After the pcs met with Timbre and she released the bond on the living blade, they realized they could save the seela. But in their normal odd ball fashion they then hit me with a bunch of off the wall questions that they want answers from the dryad

1. What happens to the seela if the person carrying the sword dies before a new First Tree takes root?

2. Can the bond be passed on to another person like a descendant? If not would it not be better for a long lived racelike an elf or even Tiljann herself to be the bearer?

Also two of the party members got hit by the cursed mirror and are now ugly and have a -6 and a -5 CHA. No one is high enough to cast the needed spells to break the curse yet. The cleric has cast_ Lesser Restoration_ to help them with the ability loss but I had some other issues.
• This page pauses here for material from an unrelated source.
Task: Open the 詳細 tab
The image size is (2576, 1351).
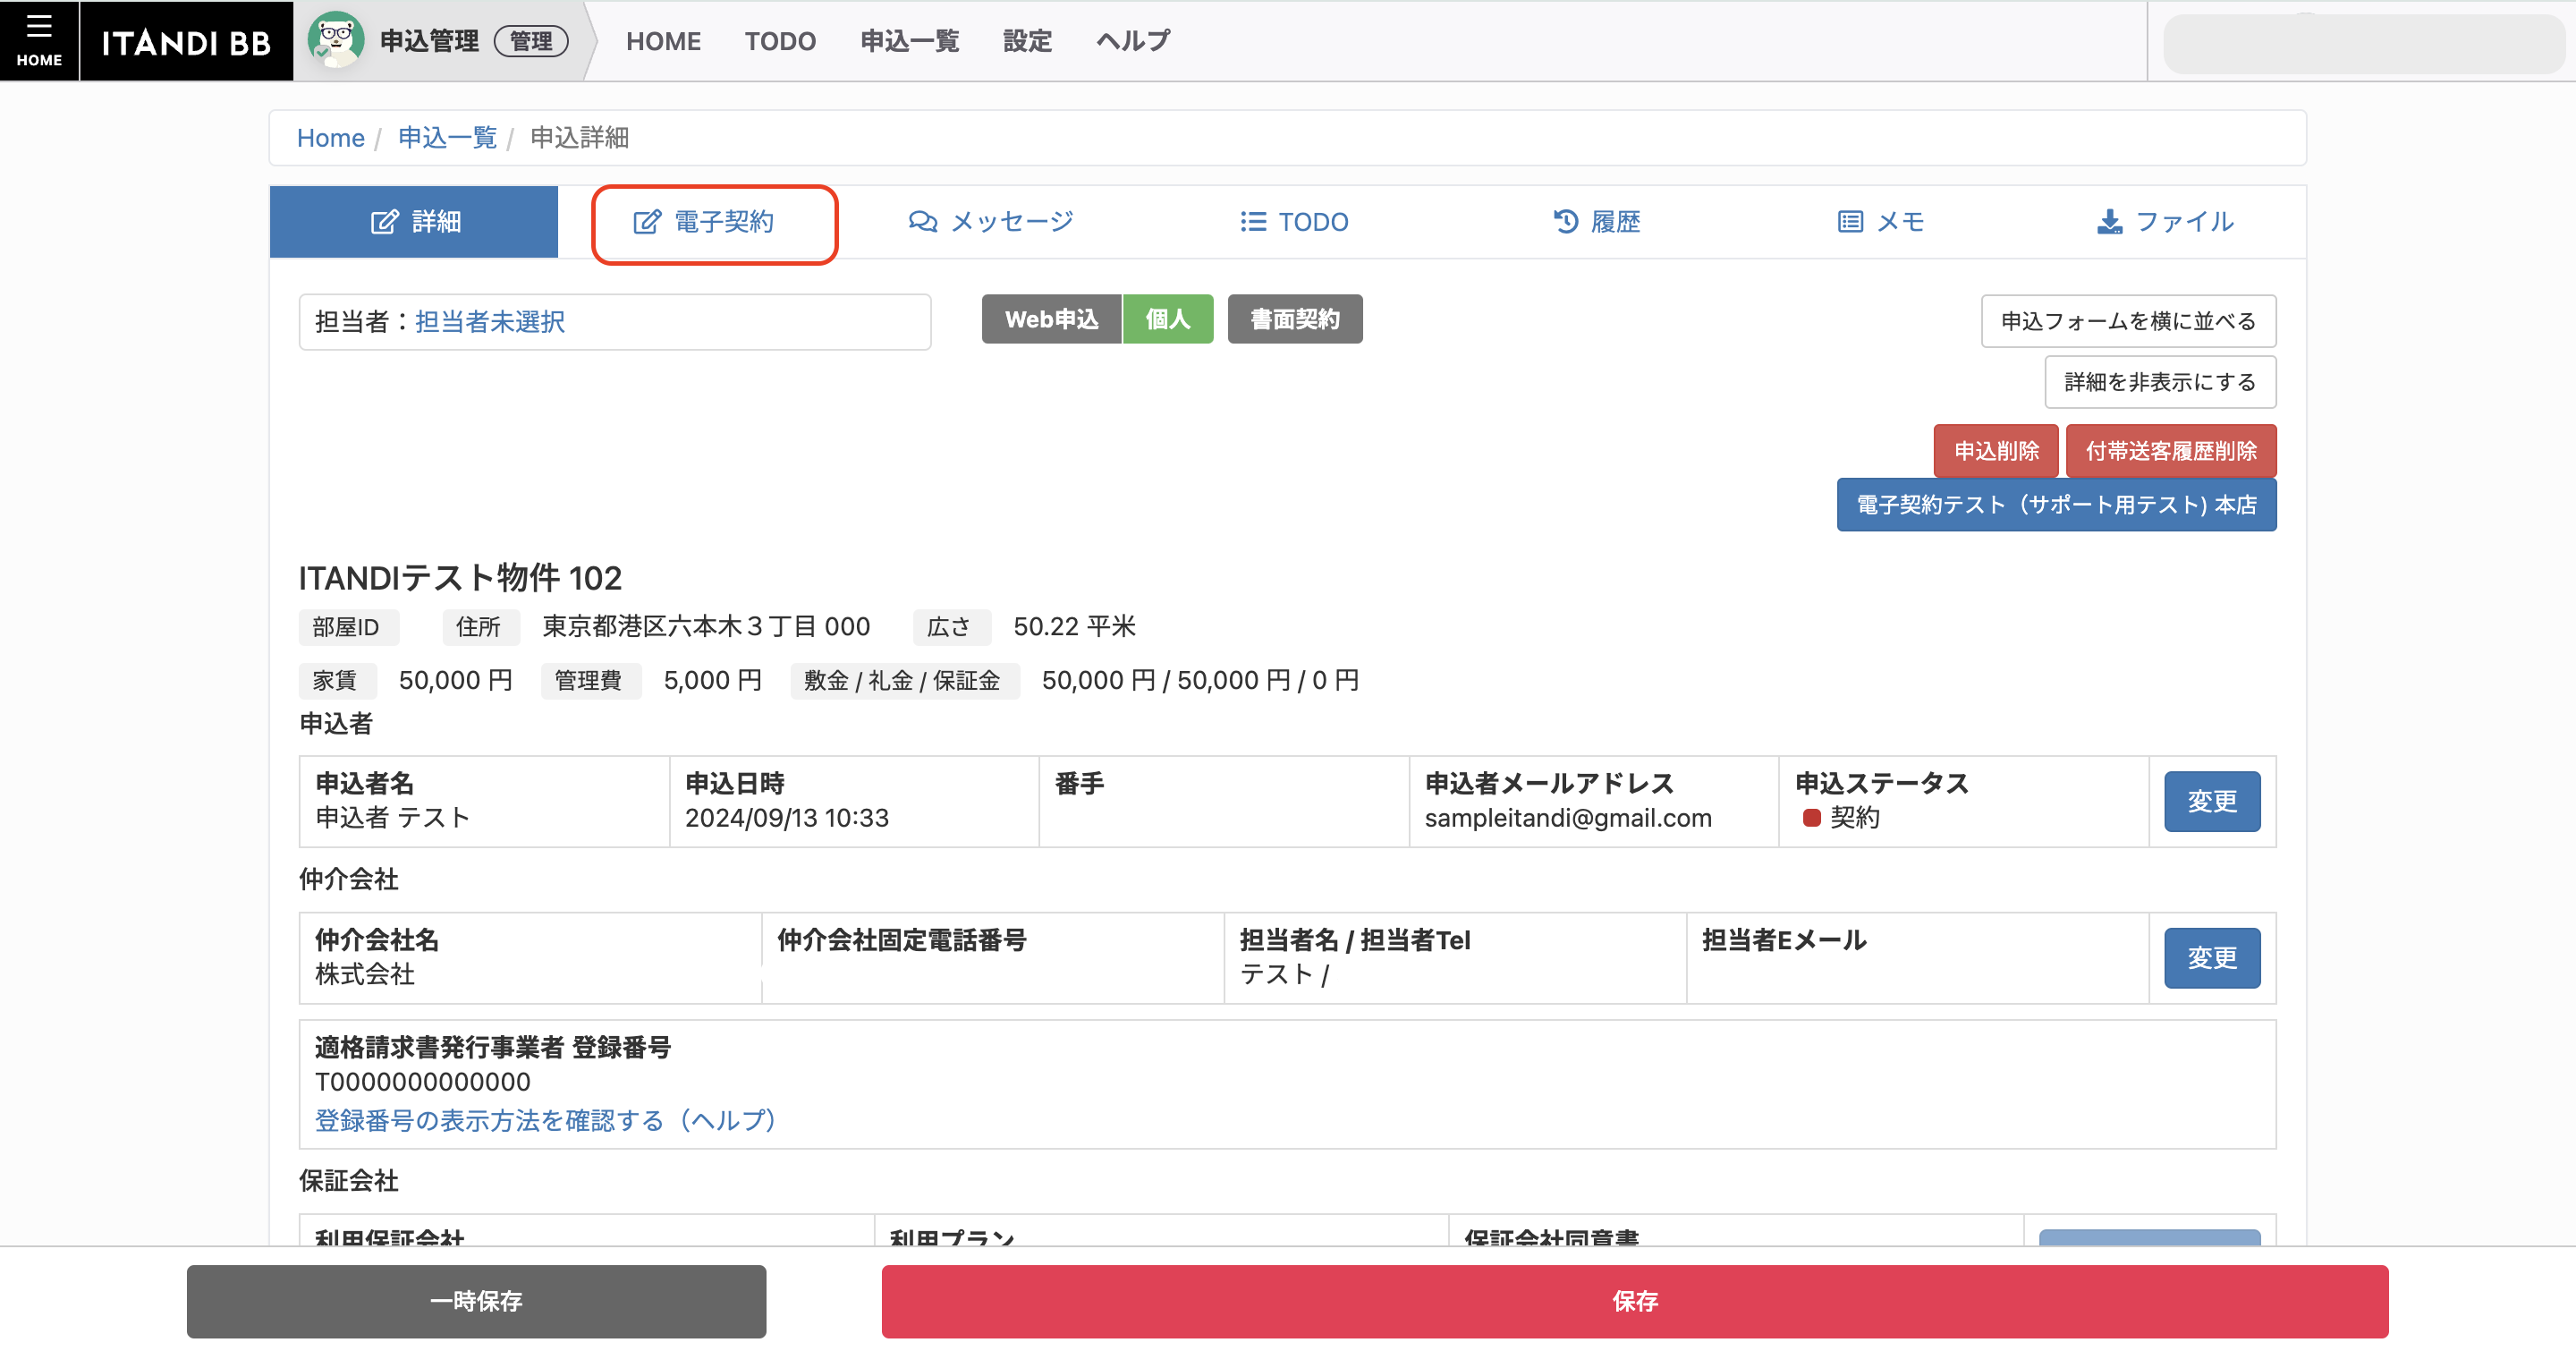Action: (414, 222)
1. With this being a curse of a high level, I had ruled that the ability loss was semi-permanent and that the _Lesser Restoration_ would only restore it for 1 day. This is needed as the half orc drops unconcious due to being below 0 CHA. This means that the cleric must save 2 spells slots per day until the reach Seaquean. Am I wrong or being unfair on this?

2. The curse also makes the bearer ugly. This is VERY traumatic for our vain bard. Will _disguise self_ or _alter self_ hide this or will the curse overpower this?

I know it sounds like I am being overly harsh on the party but so far they have been going through this campaign like it is a cakewalk. This is even after I have increased the hitpoints in each encounter and occasionally upped the enemy numbers.


----------



## RangerWickett (Dec 4, 2011)

I'd say that the sword wielder could will the sword to someone else, even as he's dying, so as long as that person got to the sword within a few minutes, it could maintain the link. But if you want to make sure the players don't act too nice and hand the sword over to a local so it'll be safe, you could explain that in order for the forest to grow, the bearer of the blade has to grow in power and wisdom. So it has to go out adventuring.

I never thought we'd knock out someone with that curse. Seriously, the half-orc started with a 6 Charisma?

You could have the Seela offer a charm of some sort to mitigate the effects slightly. Maybe something that belonged to Gwenvere or another nymph back in the day, which would at least get him up to 1 instead of 0.

As for the vain bard, sure, there's plenty of precedent of hideous monsters hiding their appearances with magic. But perhaps it could be a chance for him to learn a lesson.

If nothing else, when they get to Seaquen, the mages will be able to break their curse.


----------